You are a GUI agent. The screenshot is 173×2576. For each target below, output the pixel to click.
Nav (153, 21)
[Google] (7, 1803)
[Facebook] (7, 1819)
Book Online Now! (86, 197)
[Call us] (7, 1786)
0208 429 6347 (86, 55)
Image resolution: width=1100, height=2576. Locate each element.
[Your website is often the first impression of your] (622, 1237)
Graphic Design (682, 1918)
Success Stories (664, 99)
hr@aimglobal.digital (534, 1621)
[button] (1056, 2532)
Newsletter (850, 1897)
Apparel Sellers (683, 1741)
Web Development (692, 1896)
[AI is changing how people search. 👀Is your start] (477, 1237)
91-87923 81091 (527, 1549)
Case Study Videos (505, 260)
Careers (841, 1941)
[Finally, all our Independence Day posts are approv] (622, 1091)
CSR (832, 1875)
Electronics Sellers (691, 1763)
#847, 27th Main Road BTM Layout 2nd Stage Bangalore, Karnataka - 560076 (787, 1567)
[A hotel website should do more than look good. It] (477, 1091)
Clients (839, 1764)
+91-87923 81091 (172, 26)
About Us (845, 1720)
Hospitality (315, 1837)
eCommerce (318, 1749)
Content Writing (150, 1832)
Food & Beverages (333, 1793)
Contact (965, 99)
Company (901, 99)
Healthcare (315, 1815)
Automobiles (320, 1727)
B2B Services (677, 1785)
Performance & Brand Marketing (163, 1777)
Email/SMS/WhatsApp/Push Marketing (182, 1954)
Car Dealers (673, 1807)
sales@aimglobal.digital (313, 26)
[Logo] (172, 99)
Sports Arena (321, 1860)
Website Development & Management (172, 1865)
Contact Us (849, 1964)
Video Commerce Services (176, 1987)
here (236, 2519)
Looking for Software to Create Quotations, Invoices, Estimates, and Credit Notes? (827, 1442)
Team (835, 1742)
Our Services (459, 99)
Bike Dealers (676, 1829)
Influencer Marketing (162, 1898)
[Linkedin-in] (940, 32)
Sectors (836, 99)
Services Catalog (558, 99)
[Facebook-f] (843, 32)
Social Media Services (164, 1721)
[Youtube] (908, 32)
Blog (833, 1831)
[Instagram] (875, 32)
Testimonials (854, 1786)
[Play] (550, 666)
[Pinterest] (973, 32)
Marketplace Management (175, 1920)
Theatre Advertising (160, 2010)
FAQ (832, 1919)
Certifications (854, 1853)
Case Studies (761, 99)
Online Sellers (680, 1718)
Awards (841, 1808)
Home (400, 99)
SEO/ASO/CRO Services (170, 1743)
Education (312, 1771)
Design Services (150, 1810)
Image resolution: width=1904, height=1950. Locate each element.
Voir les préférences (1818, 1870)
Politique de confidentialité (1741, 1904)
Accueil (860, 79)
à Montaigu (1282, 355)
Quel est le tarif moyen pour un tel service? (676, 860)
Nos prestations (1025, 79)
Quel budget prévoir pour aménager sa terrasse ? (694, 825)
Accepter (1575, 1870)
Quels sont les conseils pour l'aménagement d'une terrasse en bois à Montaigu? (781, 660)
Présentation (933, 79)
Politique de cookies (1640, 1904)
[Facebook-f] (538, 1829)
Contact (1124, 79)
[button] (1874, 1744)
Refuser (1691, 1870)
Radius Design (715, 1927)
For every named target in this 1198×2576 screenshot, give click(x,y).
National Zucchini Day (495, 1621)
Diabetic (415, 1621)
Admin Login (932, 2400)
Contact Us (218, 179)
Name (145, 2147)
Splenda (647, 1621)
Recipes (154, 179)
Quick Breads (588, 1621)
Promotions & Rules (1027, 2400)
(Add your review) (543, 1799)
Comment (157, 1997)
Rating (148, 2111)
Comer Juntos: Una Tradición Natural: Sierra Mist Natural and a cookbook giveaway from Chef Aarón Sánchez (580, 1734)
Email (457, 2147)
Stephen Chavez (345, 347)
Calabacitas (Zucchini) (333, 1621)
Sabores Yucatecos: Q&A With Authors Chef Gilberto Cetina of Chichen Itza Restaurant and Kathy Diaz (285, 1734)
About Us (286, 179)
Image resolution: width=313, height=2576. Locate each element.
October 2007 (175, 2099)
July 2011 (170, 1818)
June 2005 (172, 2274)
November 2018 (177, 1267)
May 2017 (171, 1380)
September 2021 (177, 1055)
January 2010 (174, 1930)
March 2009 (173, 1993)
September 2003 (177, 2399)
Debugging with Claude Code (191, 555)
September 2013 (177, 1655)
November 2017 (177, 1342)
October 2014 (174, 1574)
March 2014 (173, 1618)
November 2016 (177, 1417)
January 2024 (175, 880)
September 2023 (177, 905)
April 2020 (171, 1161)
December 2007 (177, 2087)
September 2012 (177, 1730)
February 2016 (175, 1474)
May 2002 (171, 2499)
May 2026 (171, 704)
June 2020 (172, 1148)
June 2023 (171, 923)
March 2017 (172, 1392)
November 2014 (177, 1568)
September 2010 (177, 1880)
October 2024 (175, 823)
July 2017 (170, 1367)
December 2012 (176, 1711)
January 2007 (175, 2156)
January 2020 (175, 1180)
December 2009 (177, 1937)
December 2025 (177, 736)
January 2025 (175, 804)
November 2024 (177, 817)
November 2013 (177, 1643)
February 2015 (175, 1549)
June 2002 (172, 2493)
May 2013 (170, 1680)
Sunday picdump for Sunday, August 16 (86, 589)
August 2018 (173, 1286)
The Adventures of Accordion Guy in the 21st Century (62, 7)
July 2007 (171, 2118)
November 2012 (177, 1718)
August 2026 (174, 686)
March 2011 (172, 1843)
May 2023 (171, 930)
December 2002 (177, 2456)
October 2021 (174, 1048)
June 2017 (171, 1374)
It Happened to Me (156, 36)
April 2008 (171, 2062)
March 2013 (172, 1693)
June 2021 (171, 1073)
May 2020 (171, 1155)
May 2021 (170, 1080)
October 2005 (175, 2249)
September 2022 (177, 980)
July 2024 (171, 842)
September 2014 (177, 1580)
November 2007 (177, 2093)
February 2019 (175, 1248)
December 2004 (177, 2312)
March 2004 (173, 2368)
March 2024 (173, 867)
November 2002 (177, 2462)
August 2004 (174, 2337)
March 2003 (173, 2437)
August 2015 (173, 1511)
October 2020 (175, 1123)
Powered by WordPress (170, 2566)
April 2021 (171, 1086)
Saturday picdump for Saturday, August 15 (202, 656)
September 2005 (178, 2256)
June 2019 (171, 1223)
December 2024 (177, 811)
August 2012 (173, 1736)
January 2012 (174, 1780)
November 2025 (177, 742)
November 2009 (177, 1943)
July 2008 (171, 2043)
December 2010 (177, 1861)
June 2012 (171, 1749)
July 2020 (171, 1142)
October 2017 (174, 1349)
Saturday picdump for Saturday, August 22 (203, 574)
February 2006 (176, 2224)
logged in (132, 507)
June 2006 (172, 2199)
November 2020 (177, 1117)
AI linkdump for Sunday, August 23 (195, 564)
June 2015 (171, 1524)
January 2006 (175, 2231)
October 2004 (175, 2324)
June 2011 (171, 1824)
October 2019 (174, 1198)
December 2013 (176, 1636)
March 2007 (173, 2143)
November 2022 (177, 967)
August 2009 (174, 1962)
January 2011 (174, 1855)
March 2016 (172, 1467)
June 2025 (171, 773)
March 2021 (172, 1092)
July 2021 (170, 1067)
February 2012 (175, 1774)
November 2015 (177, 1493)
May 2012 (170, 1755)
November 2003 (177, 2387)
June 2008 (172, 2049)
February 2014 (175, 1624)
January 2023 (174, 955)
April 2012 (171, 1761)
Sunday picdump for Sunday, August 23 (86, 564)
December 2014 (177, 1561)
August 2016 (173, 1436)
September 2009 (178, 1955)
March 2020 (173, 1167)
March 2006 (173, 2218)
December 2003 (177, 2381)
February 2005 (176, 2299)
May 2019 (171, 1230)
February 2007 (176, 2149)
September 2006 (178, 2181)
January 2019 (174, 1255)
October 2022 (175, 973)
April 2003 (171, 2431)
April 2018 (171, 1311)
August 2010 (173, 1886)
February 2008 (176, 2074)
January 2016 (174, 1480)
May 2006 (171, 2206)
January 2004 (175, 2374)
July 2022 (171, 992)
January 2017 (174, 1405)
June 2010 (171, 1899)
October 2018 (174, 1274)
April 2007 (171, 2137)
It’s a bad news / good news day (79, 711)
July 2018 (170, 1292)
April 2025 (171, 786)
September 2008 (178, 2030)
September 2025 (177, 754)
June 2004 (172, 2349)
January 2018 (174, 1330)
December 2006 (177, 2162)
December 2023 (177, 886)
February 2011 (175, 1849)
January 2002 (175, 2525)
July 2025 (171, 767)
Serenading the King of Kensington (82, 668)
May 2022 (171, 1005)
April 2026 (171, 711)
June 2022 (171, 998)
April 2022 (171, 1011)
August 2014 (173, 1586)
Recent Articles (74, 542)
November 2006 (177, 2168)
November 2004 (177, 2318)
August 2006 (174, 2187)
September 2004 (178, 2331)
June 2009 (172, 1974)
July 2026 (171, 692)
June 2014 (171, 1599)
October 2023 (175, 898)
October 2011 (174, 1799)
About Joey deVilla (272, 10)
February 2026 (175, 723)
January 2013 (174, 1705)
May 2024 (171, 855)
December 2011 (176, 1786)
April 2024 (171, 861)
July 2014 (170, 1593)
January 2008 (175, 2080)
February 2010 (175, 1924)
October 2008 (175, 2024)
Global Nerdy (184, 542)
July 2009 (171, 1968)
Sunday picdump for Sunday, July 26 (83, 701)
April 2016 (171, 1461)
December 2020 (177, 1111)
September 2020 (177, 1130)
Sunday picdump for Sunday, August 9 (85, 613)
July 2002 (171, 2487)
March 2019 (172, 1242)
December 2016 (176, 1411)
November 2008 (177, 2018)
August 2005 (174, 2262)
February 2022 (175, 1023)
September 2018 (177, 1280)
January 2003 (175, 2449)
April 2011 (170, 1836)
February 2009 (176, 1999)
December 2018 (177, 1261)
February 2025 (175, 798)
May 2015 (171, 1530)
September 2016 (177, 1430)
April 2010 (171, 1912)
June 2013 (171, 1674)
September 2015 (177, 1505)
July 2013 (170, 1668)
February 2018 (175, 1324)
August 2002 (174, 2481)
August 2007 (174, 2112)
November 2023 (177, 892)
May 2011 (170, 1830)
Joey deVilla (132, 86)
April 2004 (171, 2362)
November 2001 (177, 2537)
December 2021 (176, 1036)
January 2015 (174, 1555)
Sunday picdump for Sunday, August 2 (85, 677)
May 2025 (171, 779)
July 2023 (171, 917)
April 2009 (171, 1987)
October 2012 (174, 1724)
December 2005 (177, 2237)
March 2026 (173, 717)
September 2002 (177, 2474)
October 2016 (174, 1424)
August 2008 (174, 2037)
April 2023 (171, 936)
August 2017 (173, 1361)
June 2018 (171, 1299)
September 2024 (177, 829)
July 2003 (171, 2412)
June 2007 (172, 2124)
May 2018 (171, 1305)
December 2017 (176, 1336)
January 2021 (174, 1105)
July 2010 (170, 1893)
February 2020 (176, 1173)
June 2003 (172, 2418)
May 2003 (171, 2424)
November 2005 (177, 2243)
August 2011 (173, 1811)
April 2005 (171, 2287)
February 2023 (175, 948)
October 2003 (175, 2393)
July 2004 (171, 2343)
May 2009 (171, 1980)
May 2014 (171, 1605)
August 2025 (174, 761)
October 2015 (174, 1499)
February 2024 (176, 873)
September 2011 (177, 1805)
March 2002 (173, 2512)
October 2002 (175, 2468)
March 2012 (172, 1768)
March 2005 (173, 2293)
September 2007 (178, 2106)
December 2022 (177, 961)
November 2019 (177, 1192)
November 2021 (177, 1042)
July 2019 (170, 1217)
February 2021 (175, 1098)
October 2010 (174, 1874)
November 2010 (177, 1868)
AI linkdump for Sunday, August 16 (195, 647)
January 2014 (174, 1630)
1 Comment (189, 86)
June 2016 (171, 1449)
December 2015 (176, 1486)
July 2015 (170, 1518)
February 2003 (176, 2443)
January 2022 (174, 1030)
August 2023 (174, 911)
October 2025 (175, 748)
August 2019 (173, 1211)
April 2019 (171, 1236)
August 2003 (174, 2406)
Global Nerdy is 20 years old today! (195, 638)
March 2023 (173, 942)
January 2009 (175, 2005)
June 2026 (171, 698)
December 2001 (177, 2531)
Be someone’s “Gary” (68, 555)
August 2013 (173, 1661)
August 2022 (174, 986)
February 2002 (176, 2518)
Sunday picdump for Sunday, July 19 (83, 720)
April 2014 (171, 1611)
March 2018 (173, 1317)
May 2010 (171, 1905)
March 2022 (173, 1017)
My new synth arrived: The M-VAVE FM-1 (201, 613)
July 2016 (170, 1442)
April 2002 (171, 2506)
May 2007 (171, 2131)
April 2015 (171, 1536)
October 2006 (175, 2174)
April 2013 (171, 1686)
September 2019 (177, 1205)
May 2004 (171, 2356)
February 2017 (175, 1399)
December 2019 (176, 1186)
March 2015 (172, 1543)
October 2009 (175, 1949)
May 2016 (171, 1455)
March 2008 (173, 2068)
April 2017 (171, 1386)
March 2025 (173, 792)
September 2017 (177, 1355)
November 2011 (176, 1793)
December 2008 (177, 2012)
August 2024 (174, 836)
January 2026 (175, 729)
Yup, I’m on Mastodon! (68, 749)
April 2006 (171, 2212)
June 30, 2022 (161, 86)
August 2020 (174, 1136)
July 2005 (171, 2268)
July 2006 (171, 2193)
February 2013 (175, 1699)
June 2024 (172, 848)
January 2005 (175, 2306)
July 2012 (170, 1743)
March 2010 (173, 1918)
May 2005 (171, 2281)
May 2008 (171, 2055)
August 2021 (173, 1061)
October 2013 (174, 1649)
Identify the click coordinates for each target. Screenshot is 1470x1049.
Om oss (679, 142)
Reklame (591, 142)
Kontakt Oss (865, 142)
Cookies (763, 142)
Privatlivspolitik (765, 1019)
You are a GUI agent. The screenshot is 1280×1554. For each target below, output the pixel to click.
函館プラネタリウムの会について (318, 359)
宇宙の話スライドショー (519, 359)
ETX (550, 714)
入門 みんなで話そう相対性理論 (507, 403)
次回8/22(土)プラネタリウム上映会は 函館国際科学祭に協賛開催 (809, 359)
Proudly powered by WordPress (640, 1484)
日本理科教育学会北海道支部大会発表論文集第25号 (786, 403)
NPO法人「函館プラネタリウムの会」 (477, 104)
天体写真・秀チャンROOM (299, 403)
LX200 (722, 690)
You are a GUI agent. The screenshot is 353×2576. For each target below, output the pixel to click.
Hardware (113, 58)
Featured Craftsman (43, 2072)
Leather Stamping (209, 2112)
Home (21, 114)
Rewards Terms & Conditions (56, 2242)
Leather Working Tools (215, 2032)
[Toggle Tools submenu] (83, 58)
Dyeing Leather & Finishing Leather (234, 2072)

++++++++++++++++++++

What you should do |
Using the data above, transcribe the lines that run from the line with "[Call us] (7, 1786)" to the line with "Web Development (692, 1896)", both ends kept, and output nothing else.

Written solution |
[Call us] (7, 1786)
0208 429 6347 (86, 55)
Image resolution: width=1100, height=2576. Locate each element.
[Your website is often the first impression of your] (622, 1237)
Graphic Design (682, 1918)
Success Stories (664, 99)
hr@aimglobal.digital (534, 1621)
[button] (1056, 2532)
Newsletter (850, 1897)
Apparel Sellers (683, 1741)
Web Development (692, 1896)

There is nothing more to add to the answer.